While the name “Barracuda” is now used for everything from hard drives to door hardware, it may return to cars, if a trademark by FCA US is any indication.
Before enthusiasts get too excited, be warned that the name has been re-trademarked before, and the use is still unknown, other than “Motor vehicles, namely, passenger automobiles, their structural parts, trim and badges.” It may simply be that Mopar is making or licensing Barracuda badges. Or there may be a new Barracuda on the way despite the abandonment of that name some time ago, now that there is a new rear wheel drive platform coming.
The name was filed on June 23, 2015. The original Plymouth Barracuda was a Valiant fastback; in 1970, the name was moved to a body specially designed to use the company’s biggest engines, shared with the Dodge Challenger. Dodge did consider using the Barracuda name some time ago, according to insiders, but chose to pass it over given their decision to use a modern-looking design. Thanks, Steven St. Laurent.
In other trademark actions, the SRT Logo with the Hellcat is now official. The U.S. Patent & Trademark Office registered the mark on June 9 so Fiat Chrysler can now add the “®” to the logo.
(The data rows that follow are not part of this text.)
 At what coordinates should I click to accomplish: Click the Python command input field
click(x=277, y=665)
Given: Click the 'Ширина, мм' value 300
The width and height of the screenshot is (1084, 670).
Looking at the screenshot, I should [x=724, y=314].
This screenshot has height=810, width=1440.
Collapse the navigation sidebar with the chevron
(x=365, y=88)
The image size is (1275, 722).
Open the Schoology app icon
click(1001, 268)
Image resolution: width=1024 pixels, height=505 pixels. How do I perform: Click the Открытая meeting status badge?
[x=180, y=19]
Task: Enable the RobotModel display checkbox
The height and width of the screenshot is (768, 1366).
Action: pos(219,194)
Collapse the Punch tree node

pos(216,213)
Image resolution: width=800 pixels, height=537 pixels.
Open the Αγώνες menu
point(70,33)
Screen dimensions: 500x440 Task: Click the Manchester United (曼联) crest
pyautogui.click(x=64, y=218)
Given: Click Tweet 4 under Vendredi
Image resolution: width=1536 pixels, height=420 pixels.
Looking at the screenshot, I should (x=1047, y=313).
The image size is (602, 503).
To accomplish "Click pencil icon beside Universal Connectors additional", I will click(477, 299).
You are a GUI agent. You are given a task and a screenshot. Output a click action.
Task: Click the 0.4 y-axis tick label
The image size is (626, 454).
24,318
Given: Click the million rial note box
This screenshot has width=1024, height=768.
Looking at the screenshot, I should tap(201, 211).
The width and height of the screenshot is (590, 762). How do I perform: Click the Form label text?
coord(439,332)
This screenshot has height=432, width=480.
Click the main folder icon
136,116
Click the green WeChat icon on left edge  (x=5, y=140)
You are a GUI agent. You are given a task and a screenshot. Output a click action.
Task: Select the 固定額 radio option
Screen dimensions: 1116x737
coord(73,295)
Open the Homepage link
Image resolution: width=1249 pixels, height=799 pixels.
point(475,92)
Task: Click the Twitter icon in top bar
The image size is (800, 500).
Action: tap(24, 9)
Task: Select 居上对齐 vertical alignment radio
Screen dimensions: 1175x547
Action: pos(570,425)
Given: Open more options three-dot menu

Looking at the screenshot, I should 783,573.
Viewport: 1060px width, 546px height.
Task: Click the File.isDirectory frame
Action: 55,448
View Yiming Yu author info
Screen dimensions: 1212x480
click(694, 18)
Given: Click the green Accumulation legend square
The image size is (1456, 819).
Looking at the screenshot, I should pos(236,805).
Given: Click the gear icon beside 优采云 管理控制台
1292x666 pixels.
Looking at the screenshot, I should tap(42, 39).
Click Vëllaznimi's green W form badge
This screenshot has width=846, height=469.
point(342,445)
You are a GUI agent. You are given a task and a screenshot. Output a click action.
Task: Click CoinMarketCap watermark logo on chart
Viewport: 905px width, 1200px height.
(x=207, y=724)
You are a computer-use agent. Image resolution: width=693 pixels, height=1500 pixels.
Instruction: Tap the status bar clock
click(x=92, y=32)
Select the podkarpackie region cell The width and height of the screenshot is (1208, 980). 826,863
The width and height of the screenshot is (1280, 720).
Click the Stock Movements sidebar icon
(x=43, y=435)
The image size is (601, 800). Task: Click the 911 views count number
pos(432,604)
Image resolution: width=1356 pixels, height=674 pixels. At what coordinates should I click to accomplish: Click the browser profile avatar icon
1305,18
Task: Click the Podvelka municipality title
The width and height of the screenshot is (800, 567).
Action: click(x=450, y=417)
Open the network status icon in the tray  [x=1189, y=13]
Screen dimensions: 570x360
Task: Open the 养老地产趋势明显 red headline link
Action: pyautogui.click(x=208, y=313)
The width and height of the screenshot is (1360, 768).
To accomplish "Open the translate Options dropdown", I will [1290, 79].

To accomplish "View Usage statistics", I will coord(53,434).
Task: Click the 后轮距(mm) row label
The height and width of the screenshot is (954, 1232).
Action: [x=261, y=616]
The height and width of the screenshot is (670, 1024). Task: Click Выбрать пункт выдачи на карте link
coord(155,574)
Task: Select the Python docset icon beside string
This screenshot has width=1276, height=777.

“Trackhawk” has been approved and is now waiting on a Statement of Use (SOU) from Fiat Chrysler. Once FCA uses the logo, required for registration, the trademark will be registered.
On June 29, the attorney for Classic Car Studios asked the USPTO to cancel its opposition to the “Hellcat” trademark. However, the opposition filed by Confederate Motors, Inc. which owns the “Hellcat” trademark for motorcycles, is still claiming Dodge’s use of the name will cause confusion among potential customers for its goods and services. FCA filed its response to Confederate Motors’ claims on April 29, but this could well drag on to the middle of next year.
FCA has received a fourth extension of time to file a SOU for “Chrysler 100.”